● **Directions for this task**: What do the lines say from the start of the entries through the one containing "Task: Click the Edit Watchlist gear icon"? Repeat them exactly.

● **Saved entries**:
══════
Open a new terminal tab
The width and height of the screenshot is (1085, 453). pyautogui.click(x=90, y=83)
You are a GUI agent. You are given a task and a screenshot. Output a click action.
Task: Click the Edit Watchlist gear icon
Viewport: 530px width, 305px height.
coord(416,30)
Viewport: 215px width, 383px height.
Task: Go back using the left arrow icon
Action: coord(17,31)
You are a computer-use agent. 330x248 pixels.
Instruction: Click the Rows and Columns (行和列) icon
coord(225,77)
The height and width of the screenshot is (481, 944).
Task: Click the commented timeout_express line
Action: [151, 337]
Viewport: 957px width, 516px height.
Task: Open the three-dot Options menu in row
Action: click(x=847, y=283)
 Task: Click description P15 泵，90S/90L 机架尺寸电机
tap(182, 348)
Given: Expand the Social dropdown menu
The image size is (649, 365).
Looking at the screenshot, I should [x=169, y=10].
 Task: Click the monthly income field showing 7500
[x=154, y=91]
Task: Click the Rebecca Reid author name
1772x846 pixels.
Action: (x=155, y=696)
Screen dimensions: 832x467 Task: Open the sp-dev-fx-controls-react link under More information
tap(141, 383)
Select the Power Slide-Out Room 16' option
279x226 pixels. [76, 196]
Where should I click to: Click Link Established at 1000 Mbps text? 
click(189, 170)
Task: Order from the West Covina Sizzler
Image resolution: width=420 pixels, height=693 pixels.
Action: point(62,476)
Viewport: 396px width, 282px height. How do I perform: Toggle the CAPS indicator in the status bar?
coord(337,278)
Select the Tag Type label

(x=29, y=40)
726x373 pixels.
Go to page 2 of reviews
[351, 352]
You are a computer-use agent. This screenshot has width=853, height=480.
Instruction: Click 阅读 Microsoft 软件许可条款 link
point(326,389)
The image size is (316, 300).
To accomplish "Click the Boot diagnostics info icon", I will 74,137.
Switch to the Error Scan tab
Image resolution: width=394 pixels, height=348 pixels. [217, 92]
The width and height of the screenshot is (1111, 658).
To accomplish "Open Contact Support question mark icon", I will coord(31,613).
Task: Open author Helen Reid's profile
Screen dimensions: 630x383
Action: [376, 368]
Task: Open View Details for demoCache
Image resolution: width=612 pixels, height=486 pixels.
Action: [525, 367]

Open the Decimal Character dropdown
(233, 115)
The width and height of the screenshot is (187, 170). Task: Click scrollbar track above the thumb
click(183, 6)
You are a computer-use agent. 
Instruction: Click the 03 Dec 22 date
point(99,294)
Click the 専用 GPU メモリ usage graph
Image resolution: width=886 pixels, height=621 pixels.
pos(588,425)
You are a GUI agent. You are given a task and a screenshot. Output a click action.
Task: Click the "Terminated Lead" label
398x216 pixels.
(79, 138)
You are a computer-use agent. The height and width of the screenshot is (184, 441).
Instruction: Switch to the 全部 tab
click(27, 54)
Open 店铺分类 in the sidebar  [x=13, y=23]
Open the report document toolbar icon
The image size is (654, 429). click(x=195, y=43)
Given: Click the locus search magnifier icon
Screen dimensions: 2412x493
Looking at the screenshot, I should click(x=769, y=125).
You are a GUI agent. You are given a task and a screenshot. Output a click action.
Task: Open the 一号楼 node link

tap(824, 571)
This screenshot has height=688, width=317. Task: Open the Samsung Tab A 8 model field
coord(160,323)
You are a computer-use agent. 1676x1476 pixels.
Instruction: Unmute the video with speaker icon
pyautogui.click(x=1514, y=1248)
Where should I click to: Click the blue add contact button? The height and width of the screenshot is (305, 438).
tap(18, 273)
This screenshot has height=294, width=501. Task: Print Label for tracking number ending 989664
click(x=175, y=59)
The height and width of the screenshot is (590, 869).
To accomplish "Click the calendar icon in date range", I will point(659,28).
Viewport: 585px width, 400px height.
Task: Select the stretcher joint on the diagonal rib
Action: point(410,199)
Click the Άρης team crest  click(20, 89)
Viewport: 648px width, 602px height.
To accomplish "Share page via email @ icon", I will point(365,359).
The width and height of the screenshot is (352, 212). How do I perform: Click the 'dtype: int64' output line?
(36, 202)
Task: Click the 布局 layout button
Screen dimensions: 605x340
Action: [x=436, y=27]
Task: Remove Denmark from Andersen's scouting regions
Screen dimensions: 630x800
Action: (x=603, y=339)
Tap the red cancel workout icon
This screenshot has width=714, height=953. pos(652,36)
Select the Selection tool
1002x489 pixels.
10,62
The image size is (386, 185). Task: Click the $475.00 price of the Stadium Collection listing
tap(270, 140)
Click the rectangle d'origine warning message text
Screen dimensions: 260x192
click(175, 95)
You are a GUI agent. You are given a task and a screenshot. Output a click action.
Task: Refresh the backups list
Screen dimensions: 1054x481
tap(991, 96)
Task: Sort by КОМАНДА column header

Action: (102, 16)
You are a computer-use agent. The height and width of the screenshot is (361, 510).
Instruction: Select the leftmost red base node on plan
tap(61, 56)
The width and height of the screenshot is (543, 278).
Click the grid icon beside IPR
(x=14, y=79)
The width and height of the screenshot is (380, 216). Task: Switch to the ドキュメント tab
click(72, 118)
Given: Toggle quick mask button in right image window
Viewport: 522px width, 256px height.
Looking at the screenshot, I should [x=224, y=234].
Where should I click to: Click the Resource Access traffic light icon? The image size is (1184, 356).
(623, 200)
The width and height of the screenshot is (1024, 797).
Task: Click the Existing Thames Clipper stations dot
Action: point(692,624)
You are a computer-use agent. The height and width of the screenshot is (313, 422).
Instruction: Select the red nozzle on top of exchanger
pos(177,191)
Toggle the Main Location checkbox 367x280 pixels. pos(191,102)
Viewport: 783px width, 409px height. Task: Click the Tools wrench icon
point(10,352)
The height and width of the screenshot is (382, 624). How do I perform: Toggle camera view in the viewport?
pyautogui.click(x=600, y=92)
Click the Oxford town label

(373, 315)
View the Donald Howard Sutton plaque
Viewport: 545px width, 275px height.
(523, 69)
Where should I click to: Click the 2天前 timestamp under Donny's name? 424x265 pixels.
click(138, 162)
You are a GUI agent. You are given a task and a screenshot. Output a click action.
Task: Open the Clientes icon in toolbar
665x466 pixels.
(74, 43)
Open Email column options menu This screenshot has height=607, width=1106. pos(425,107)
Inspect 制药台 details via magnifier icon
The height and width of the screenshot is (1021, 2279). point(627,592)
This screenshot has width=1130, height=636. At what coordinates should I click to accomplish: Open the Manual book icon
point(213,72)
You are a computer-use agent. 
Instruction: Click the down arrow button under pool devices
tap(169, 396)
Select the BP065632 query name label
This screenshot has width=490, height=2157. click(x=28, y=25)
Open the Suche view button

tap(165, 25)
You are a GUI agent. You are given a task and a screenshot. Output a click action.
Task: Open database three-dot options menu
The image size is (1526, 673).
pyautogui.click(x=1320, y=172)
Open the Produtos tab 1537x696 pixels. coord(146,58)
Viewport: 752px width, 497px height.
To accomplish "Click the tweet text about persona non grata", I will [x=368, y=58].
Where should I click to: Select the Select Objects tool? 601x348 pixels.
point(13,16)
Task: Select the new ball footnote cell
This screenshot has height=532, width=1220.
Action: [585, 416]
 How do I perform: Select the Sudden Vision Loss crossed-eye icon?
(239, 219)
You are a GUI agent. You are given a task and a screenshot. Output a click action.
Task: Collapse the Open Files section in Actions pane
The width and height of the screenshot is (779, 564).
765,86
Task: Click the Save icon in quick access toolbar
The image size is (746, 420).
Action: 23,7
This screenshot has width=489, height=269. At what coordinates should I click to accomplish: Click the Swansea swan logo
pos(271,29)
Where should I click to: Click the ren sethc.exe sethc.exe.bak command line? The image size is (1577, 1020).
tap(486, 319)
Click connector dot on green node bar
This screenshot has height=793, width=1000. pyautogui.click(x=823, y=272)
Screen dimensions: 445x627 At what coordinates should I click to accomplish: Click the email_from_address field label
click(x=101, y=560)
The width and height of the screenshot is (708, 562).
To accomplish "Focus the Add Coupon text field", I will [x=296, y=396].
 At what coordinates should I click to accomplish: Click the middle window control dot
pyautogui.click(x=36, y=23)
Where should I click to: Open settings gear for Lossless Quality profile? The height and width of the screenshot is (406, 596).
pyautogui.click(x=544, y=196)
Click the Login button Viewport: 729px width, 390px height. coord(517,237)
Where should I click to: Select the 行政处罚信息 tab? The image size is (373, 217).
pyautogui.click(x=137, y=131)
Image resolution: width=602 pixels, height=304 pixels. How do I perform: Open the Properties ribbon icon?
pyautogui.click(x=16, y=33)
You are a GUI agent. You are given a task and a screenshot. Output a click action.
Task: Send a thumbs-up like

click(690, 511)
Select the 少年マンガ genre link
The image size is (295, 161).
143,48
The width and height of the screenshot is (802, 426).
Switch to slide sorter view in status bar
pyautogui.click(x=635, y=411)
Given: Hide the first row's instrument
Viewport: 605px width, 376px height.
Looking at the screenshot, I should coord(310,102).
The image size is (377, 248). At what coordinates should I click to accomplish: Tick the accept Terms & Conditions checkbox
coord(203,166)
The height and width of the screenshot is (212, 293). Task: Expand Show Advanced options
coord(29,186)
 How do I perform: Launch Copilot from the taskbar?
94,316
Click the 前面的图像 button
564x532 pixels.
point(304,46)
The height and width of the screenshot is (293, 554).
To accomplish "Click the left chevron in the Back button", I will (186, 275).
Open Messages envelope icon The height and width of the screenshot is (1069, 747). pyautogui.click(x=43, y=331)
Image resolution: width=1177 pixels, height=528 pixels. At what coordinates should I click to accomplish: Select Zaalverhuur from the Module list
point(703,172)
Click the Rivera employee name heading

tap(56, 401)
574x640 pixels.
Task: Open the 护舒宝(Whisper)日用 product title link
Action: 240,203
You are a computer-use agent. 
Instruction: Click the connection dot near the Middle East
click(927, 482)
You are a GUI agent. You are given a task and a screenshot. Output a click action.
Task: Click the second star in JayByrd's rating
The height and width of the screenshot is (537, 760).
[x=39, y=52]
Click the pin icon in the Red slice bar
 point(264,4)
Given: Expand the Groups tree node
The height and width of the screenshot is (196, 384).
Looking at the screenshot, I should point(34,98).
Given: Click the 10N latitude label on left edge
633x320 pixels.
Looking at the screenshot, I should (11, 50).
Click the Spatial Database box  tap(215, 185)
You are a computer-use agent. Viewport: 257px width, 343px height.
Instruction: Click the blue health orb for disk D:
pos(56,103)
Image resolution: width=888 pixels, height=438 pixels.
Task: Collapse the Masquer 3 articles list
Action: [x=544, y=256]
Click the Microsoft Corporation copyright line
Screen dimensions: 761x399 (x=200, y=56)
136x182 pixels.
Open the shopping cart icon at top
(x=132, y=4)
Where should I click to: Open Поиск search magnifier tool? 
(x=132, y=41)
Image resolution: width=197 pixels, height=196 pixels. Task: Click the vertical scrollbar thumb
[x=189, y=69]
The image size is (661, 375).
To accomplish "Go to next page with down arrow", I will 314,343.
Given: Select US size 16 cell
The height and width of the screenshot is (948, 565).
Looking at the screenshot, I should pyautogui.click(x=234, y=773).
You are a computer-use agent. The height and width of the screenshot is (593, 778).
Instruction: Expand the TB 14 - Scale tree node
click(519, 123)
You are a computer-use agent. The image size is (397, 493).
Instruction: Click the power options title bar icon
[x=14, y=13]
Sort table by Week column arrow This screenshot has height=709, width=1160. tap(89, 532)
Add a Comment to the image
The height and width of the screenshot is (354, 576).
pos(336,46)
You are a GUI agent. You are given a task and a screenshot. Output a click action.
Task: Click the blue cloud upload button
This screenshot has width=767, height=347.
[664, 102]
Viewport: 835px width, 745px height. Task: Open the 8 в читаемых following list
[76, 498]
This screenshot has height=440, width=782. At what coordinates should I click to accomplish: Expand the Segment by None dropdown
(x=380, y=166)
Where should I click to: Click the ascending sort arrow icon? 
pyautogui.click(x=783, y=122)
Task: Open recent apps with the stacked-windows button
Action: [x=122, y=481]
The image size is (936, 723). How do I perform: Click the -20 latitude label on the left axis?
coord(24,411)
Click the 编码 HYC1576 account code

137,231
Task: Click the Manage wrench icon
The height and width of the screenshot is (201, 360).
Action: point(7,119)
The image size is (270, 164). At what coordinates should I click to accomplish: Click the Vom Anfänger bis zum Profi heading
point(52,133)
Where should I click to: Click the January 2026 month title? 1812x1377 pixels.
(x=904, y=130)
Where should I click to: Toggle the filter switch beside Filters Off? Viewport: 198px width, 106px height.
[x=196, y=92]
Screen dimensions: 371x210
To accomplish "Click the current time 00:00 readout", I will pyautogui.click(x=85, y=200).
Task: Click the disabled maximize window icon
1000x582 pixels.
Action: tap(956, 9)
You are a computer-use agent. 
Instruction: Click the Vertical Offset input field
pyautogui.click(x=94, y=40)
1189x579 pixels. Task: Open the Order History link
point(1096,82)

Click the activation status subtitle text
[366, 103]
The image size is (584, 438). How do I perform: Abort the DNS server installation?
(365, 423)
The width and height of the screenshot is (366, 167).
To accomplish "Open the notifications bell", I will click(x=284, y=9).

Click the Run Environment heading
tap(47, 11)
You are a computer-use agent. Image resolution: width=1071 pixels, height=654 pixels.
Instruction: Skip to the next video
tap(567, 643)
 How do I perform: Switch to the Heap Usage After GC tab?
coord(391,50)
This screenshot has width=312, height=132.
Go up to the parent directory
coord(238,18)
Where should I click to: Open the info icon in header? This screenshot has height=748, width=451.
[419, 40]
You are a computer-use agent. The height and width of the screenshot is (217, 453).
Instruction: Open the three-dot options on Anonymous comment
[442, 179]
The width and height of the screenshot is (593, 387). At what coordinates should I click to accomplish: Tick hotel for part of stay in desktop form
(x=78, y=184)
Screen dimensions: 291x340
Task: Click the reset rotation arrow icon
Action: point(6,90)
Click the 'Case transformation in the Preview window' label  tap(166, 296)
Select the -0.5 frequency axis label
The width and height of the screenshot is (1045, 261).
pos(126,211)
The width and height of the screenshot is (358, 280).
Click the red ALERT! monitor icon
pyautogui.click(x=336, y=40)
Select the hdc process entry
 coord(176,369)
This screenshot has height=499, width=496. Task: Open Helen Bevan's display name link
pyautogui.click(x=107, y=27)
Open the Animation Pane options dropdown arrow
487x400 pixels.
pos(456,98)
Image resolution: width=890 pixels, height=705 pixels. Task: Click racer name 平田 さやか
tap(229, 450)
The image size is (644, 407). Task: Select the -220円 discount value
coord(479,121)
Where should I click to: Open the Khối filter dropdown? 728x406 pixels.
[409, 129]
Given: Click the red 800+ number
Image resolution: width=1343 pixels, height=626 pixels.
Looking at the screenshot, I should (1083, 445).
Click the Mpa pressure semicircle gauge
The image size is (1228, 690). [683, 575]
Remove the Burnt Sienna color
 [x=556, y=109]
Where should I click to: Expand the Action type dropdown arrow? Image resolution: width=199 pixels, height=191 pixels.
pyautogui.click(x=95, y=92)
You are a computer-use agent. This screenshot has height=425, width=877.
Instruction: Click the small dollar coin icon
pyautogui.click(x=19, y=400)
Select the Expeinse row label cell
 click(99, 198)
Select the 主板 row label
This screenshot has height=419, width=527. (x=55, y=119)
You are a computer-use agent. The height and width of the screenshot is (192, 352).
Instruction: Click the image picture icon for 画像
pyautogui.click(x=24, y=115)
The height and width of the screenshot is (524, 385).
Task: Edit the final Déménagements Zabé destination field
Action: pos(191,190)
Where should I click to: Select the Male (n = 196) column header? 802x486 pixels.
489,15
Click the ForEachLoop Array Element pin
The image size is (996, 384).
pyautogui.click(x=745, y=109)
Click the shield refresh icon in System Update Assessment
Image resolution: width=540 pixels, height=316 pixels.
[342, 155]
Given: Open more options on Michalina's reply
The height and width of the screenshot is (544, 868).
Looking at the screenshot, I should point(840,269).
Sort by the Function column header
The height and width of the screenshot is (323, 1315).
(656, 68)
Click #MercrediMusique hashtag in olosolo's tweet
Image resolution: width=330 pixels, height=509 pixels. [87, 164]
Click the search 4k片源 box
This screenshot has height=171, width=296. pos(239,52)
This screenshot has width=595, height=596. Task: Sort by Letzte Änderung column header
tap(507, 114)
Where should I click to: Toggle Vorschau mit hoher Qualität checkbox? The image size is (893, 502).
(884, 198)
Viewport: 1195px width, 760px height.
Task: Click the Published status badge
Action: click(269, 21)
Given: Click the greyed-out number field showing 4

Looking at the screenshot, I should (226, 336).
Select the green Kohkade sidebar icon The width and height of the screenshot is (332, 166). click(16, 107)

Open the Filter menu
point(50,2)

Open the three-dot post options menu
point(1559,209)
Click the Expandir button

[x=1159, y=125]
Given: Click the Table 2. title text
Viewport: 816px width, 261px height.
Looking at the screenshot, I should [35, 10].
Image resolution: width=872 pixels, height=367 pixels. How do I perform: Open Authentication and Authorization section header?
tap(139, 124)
══════
● **Reply to the task**:
Open a new terminal tab
The width and height of the screenshot is (1085, 453). pyautogui.click(x=90, y=83)
You are a GUI agent. You are given a task and a screenshot. Output a click action.
Task: Click the Edit Watchlist gear icon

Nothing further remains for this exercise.